Lateral do Athletico paga indenização de R$ 200 mil após atropelar professores

O advogado do atleta afirmou que a maior quantia já foi quitada nesta semana

por Agência Futebol Interior

Curitiba, PR, 10 (AFI) - O lateral Marcinho entrou em acordo para indenizar os herdeiros do casal de professores mortos no dia 30 de dezembro de 2020. O jogador atropelou Alexandre Silva de Lima e Maria Cristina José Soares, que não resistiram ao acidente.

Marcinho pagará R$ 200 mil aos netos do casal, valor que será dividido entre quatro pessoas. O atleta ainda pagará outro montante para cinco parentes. O advogado do atleta afirmou que a maior quantia já foi quitada.

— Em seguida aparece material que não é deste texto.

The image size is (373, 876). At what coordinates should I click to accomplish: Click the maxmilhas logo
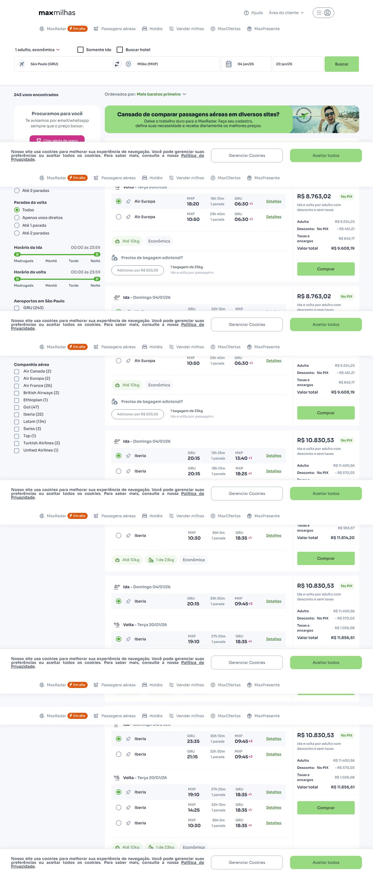57,13
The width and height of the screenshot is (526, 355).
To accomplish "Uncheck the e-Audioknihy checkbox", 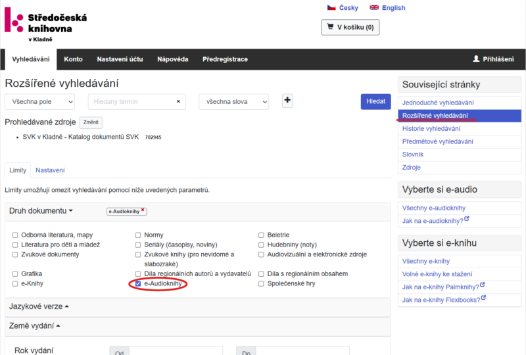I will point(138,283).
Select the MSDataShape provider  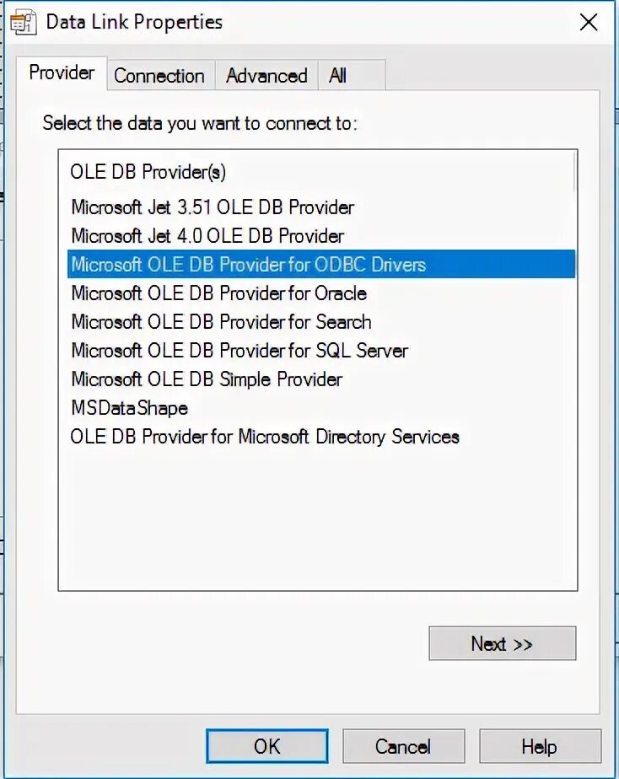pyautogui.click(x=130, y=408)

Ele, no entanto, segue respondendo por homicídio culposo (quanto não há intenção e matar). O jogador deixou o local do acidente sem prestar socorro.

No Athletico, Marcinho vem sendo reserva de Khellven. O atleta, de 25 anos, disputou dez jogos com a camisa rubro-negra.

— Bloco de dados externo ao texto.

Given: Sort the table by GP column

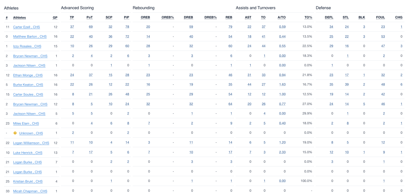Looking at the screenshot, I should (x=55, y=18).
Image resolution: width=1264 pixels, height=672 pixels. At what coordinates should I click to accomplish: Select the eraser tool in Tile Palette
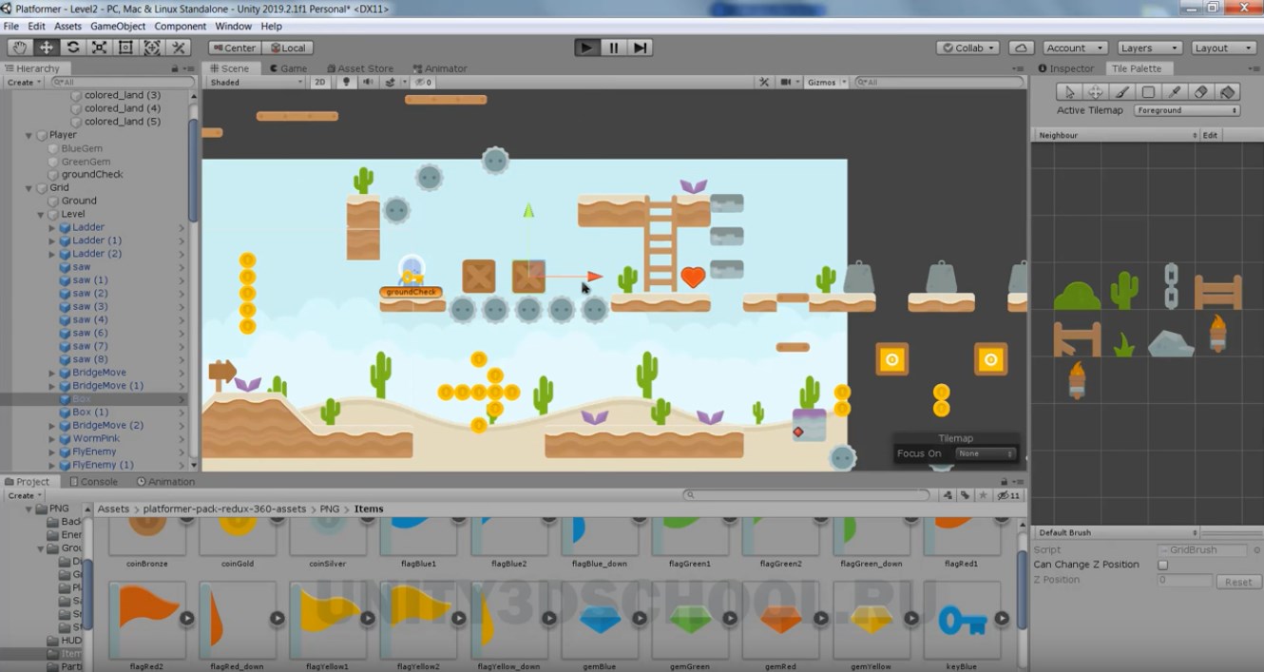pyautogui.click(x=1200, y=92)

Marcinho com a camisa do Athletico
Marcinho com a camisa do Athletico

O CASO!
Eles davam aulas no Centro Federal de Educação Tecnológica Celso Suckow da Fonseca, o Cefet, no Maracanã, na zona norte do Rio. O casal havia saído para lançar flores ao mar e estava voltando para casa quando atravessou a avenida Lúcio Costa, na altura do número 17.170, e foi atropelado por um Mini Cooper, dirigido por Marcinho, lateral-direito que até 31 de dezembro tinha contrato com o Botafogo.

O atleta fugiu e abandonou o carro na rua Hermes de Lima, também no Recreio. O veículo está registrado em nome de uma empresa de produtos hospitalares cujo sócio é Sergio Lemos de Oliveira, pai e empresário de Marcinho. Após ser localizado e submetido a perícia, o carro foi rebocado por um guincho da seguradora até a garagem da casa do pai de Marcinho - a partir daí a Polícia Civil passou a considerar o jogador suspeito.

Marcinho e seu pai prestaram depoimento à Polícia Civil e o atleta admitiu que dirigia o veículo. Ele alegou que estava dirigindo em velocidade normal, a 60 km/h, que não havia consumido bebida alcoólica e que não prestou socorro porque teve medo de ser linchado.